The probability that a point is inside the unit circle should be p which is given by \(p = \frac{\pi}{4}\) Our estimate for \(\hat{\pi} = 4*\hat{p}\) The standard error of estimator for \(\pi\) is
\(SE(\hat{\pi}) = 4*\sqrt{\frac{p*(1-p)}{n}})\)
We can use \(\hat{p}\) in place of p in above formulae, but I will use the conservative estimate that the standard error given n is greater when \(p=0.5\)
n = 100000
SE = 4 * sqrt(0.5*0.5/n) # standard error of pi-hat
pi.estimate = PIestimate(n) # estimate of pi
m = qnorm(0.975) # 97.5% quantile of standard normal distribution
confidence.interval = c(pi.estimate-m*SE, pi.estimate+m*SE) # confidence interval
print(confidence.interval)
## [1] 3.116804 3.141596
Indeed the 95% confidence interval cover the true value.

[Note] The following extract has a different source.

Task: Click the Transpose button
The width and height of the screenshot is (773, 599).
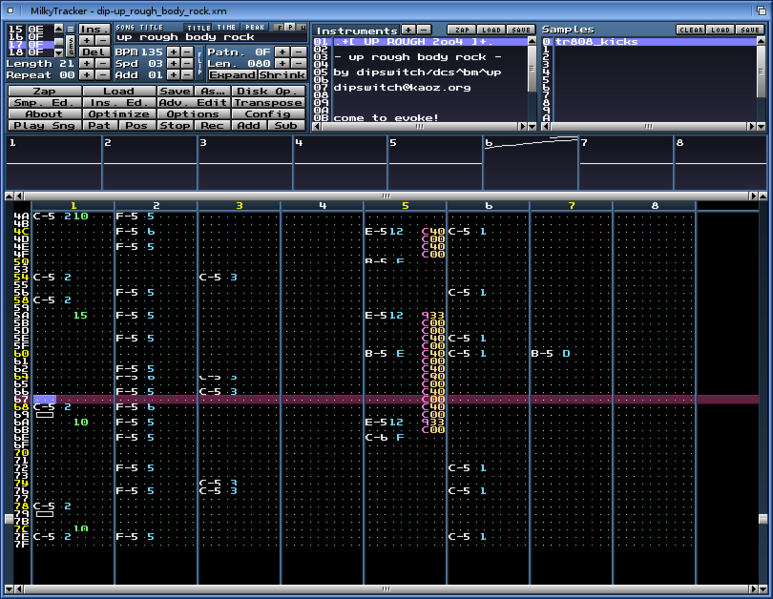Action: coord(267,103)
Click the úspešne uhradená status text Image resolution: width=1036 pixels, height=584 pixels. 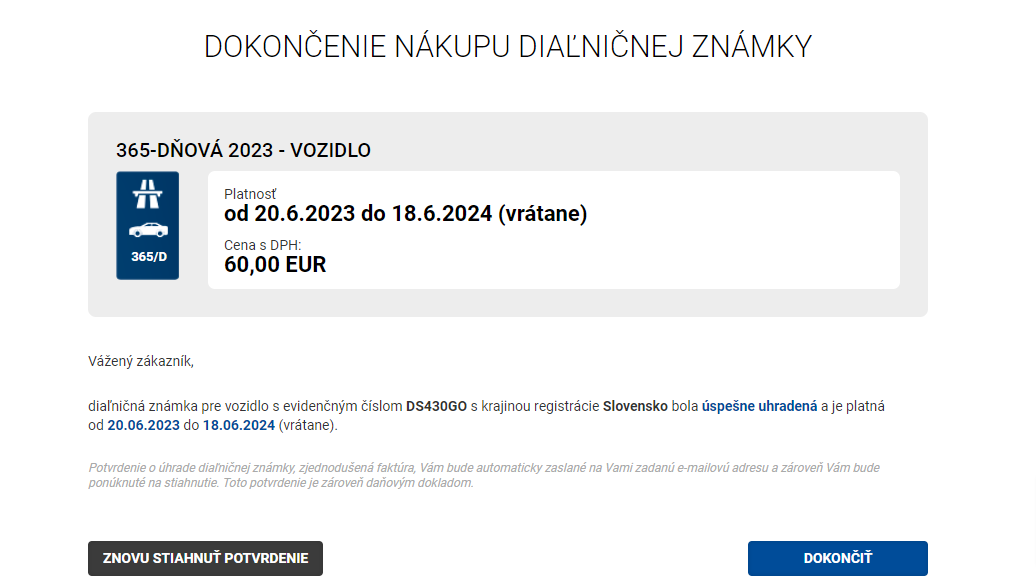[x=759, y=406]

We need the width of 99% confidence interval for \(\pi\) should be at most 0.1, therefore we need \(2*2.57*4*\sqrt{\frac{0.5*(1-0.5)}{n}} \leq 0.1\) solve for n we know n should be at least 10567.
n = 20000
SE = 4 * sqrt(0.5*0.5/n) # standard error of pi-hat
pi.estimate = PIestimate(n) # estimate of pi
m = qnorm(0.995) # 99.5% quantile of standard normal distribution
confidence.interval = c(pi.estimate-m*SE, pi.estimate+m*SE) # confidence interval
print(confidence.interval)
## [1] 3.125172 3.198028
print(pi.estimate)
## [1] 3.1616
Indeed the confidence interval is accurate to 1st digit.

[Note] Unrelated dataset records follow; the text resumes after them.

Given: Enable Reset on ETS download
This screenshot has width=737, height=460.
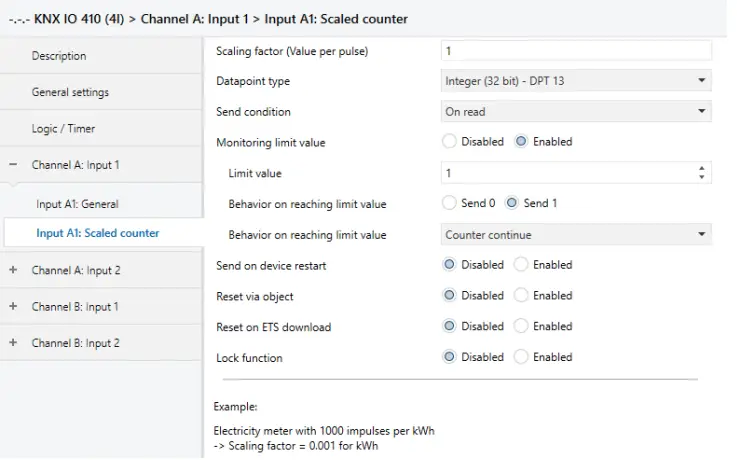Looking at the screenshot, I should pyautogui.click(x=520, y=327).
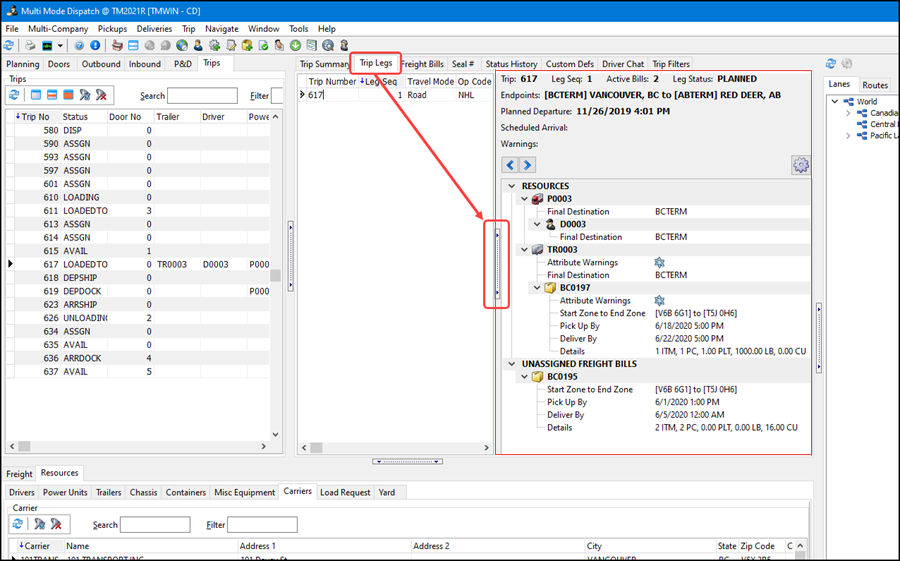Click the gear settings icon in Trip Legs panel
Viewport: 900px width, 561px height.
point(800,165)
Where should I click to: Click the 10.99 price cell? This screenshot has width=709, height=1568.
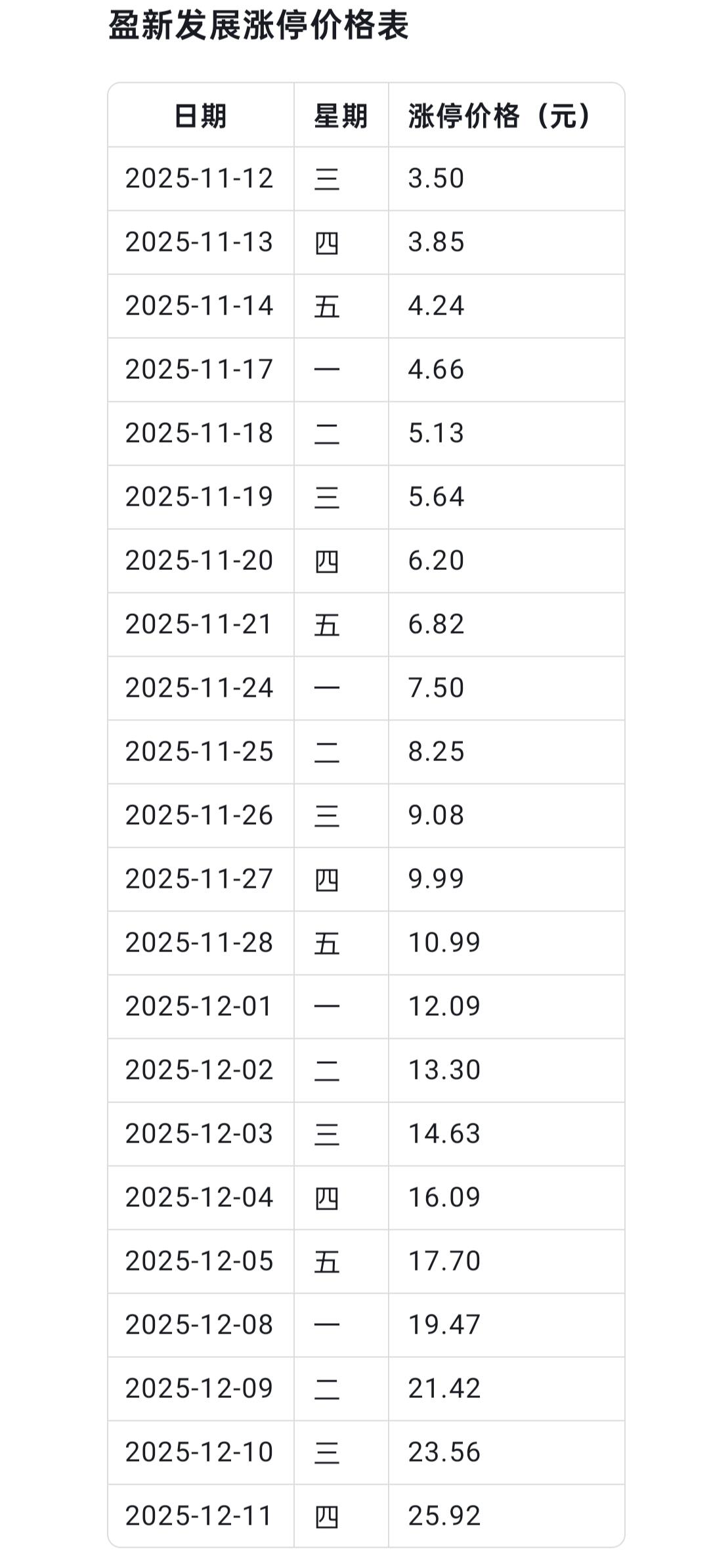coord(444,943)

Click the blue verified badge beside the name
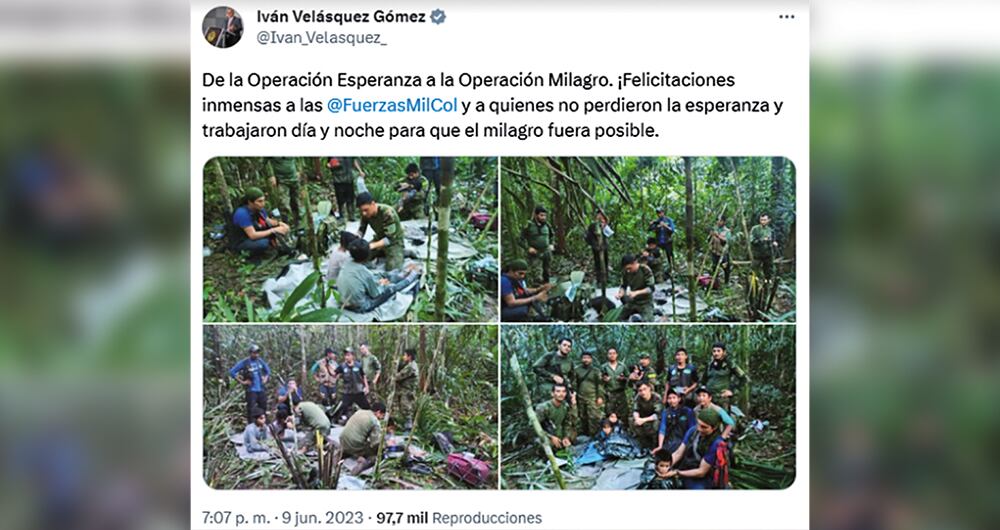(438, 17)
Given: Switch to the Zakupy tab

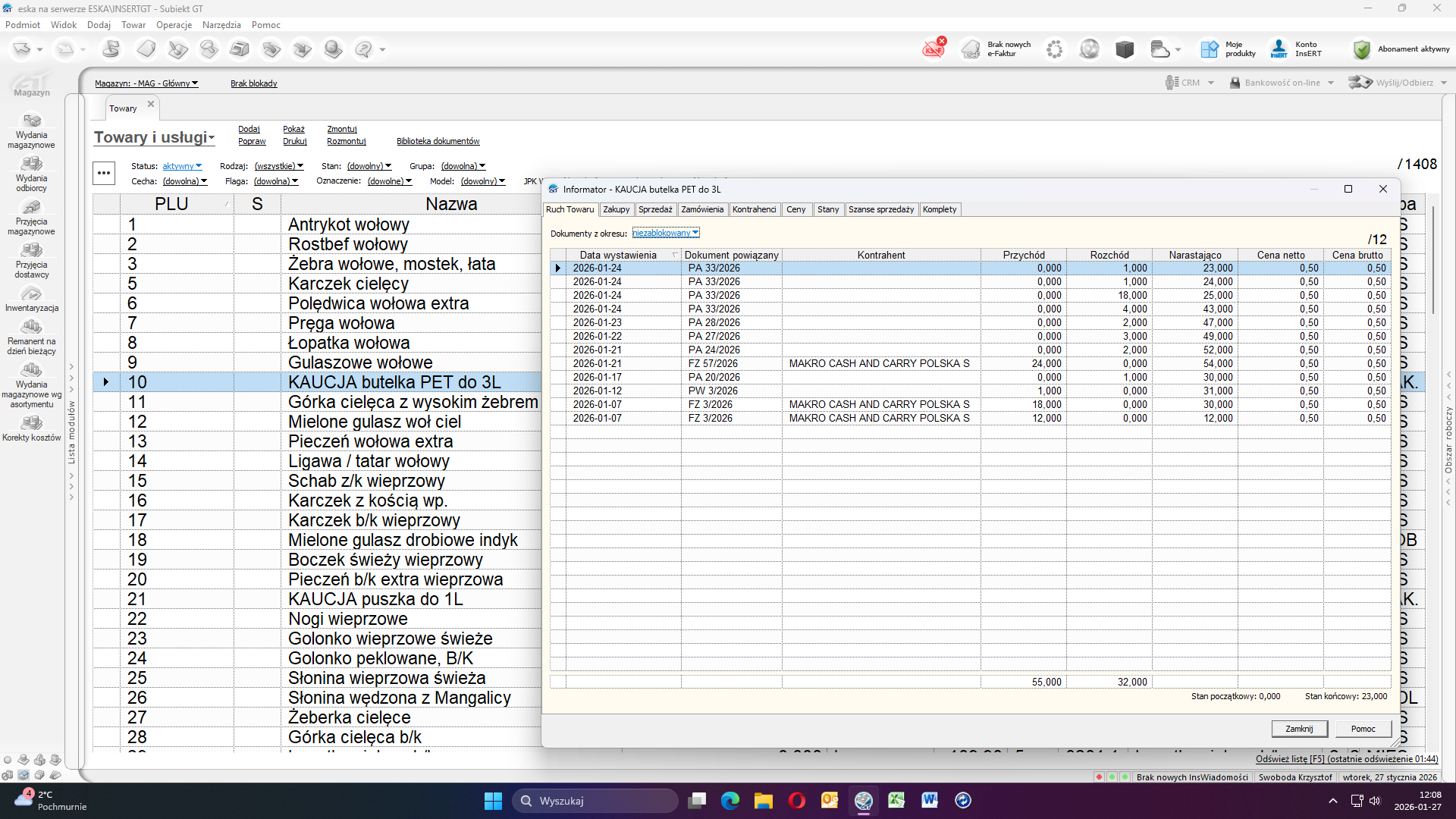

The only change is to change the uniform distribution where we iid sample x1 and x2 from [-1, 1] to [0,1].
generate2 <- function(n) {
X <- matrix(runif(2*n, min = 0, max = 1), # generate iid sample from Uniform[0,1]
nrow = n, ncol = 2, byrow = TRUE)
colnames(X) = paste("x", 1:2, sep = "") # change column names to "x1" and "x2"
return(X)
}
PIestimate2 <- function(n) {
sample <- generate(n) # generate n iid samples of x1 x2 from uniform(-1,1)
sum(apply(sample, 1, squaresum) <= 1) / n * 4 # get estimate of area of unit circle (i.e. pi)
}
set.seed(123)
PIestimate2(10000)
## [1] 3.1416
Since we estimate p by proportion of points inside unit circle in first quadrant out of all point in first quadrant, and estimate \(\pi\) by multiply estimate of p by 4, we are effectively have the same estimator for \(\pi\), therefore we do not need to change standard error and confidence interval.